The mechanism of action of PROTACs differs from that of traditional drugs. Most small-molecule inhibitors and antibody-based therapeutics exert their effects through occupancy-driven mechanisms, whereby they bind to the active sites of target proteins and compete with endogenous substrates, thereby inhibiting protein or enzymatic function. This approach imposes stringent requirements on factors such as drug-target affinity and drug half-life.


Small interfering RNA (siRNA) exerts its effects by regulating genes through gene silencing; however, RNA has a short half-life and is prone to degradation. Although GalNAc-conjugated RNA technology has successfully achieved liver targeting and improved RNA escape efficiency in recent years, the delivery of RNA therapeutics remains a significant challenge overall.
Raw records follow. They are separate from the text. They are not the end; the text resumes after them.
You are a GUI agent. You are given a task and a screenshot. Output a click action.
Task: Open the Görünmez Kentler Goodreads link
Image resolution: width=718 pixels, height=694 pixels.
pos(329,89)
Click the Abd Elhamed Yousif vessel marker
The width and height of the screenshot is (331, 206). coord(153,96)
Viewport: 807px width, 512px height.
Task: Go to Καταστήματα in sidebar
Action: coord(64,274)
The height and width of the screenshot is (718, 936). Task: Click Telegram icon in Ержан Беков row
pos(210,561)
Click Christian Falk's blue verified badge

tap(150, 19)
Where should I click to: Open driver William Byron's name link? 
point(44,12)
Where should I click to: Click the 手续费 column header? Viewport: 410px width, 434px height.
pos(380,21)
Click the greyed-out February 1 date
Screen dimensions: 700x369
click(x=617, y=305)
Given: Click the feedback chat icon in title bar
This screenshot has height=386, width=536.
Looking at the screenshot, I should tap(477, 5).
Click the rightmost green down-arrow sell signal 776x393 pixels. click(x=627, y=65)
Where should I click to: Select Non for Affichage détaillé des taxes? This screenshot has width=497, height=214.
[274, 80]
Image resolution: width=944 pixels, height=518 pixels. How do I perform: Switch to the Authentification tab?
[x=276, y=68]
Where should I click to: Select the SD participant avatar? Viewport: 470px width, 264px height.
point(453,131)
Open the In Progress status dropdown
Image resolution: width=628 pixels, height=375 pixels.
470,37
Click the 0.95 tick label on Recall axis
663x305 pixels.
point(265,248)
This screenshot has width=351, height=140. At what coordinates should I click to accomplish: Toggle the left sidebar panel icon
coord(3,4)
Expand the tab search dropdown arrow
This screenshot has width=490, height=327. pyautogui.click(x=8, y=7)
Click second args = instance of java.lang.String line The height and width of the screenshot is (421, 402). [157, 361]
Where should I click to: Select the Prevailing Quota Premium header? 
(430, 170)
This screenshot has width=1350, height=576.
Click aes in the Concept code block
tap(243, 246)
PROTACs differ from the aforementioned drugs in several key aspects. First, they do not necessarily need to bind to the active site of the target protein to exert their effects; moderate binding affinity to a non-active site is sufficient to induce degradation of the target protein. Studies have shown that PROTAC molecules can effectively degrade the target protein p38α even with a relatively weak binding affinity (Kd = 11 μM), achieving a DC50 of 210 nM and a Dmax of 91%. Second, throughout the process, PROTACs act as a “matchmaker,” bridging the E3 ligase and the target protein. Once the target protein and the E3 ligase are brought into proximity for ubiquitination, the PROTAC is released from the complex and free to facilitate the next round of interaction, thereby functioning catalytically. This catalytic nature allows PROTACs to be effective at low doses.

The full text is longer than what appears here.